What needs to be done - Your answer should be the line containing "Where should I click to: Click" and every line after it to the end of the records below, word for word.

Given entries -

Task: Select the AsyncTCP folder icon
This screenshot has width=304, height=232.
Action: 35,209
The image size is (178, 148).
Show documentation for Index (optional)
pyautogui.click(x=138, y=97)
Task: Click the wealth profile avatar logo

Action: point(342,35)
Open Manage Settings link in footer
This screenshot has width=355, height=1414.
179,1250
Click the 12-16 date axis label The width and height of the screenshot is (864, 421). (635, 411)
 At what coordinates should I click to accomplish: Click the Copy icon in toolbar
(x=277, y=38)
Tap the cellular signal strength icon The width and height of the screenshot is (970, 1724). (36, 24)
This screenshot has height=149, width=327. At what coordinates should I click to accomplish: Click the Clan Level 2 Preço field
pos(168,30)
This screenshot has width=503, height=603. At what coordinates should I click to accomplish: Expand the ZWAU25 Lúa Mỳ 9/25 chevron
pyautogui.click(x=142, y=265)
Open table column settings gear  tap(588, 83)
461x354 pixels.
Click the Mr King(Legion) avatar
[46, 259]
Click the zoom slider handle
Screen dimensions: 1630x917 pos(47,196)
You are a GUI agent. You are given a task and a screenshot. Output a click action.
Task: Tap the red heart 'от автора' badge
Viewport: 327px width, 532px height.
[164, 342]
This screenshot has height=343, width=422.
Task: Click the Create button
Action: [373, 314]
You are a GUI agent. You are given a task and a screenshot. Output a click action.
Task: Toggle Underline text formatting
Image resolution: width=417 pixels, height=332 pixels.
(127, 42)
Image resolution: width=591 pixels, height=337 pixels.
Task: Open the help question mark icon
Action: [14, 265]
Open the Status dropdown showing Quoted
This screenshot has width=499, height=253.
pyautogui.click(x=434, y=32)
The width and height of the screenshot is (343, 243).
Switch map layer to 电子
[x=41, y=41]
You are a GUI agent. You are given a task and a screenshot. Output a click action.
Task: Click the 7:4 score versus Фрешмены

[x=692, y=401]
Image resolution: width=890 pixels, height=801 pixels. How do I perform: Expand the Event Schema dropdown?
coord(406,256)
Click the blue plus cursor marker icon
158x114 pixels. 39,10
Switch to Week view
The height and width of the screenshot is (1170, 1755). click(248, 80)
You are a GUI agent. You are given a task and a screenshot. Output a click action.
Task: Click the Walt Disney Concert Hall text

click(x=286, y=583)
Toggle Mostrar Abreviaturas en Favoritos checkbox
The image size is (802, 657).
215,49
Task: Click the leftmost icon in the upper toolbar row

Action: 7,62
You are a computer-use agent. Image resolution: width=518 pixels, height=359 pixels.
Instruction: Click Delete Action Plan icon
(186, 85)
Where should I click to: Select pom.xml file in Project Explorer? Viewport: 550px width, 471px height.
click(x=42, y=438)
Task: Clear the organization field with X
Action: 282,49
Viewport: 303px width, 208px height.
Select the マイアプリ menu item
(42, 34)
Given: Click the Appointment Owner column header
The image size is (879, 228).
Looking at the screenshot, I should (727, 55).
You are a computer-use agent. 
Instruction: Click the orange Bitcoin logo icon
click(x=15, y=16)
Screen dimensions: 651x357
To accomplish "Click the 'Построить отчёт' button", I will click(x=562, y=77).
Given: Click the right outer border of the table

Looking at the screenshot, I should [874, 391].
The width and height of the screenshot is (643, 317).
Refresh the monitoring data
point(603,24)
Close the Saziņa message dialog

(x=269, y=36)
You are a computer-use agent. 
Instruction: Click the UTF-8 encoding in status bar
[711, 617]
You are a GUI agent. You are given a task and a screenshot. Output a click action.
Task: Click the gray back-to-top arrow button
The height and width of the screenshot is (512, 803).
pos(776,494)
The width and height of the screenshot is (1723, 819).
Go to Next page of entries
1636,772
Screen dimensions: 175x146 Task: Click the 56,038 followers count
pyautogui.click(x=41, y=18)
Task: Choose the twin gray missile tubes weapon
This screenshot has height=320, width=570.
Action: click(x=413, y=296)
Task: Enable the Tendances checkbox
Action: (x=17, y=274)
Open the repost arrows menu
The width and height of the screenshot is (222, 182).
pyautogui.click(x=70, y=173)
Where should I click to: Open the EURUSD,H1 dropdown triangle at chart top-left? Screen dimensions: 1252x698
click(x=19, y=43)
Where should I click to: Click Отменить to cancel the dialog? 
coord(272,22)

Result -
Where should I click to: Click Отменить to cancel the dialog? 
coord(272,22)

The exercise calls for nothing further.